Re: ISO 8859 -8:1999 from Mark Davis on 2001-12-01 (ietf-charsets@w3.org from October to December 2001)

From: Mark Davis <mark.davis@macchiato.com>
Date: Sat, 01 Dec 2001 05:55:20 -0800
To: Martin Duerst <duerst@w3.org>, Mark Davis <mark.davis@us.ibm.com>, Jonathan Rosenne <rosenne@qsm.co.il>
Cc: ietf-charsets@iana.org
Message-id: <000601c17cd8$6b1b83b0$93d1ea0c@c1340594a>

I agree with Martin that knowing supersets (and subsets) would be useful
information. If there were another format for aliases, that said that some
other set is a superset or subset or close to (but not the same as) this
set, that would be quite useful.

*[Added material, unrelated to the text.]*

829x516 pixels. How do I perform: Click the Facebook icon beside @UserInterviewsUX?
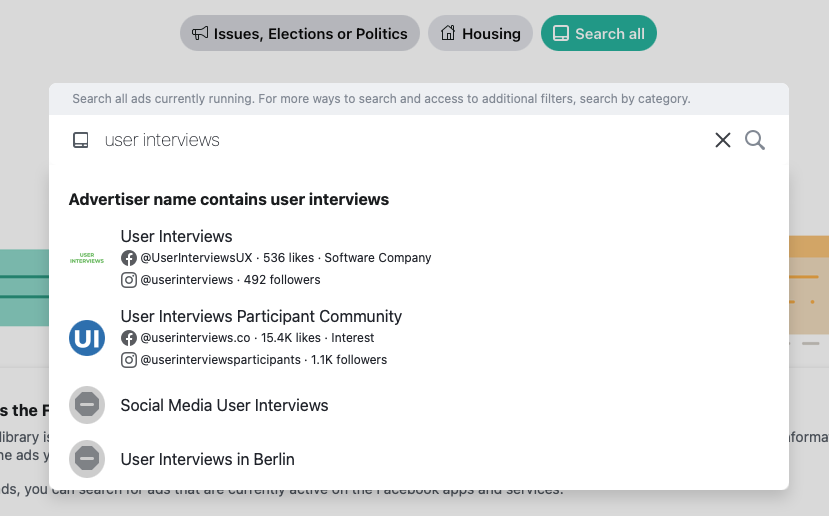pyautogui.click(x=129, y=258)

However, in order to avoid corrupting data,
any such superset/subset relationship must be actually be true, and true on
all platforms that implement both charsets.

That seems obvious, but there are pitfalls -- character sets that may seem
to be supersets may not, in reality, be such. For example, the cp1252 family
as implemented on Windows, will to silently map any "unassigned" character
in 0x80..0x9F into U+0080..U+009F, and back again. When a new character was
added, the mapping was changed, as for Euro.  So the new map is *not* a
superset of the old -- one will get distinctly different mappings for the
same Unicode character. So the most that can be said about the relationship
between windows-windows-1252-1998 and windows-1252-2000 is that they are
"close to" one another, *not* that the latter is a subset of the former.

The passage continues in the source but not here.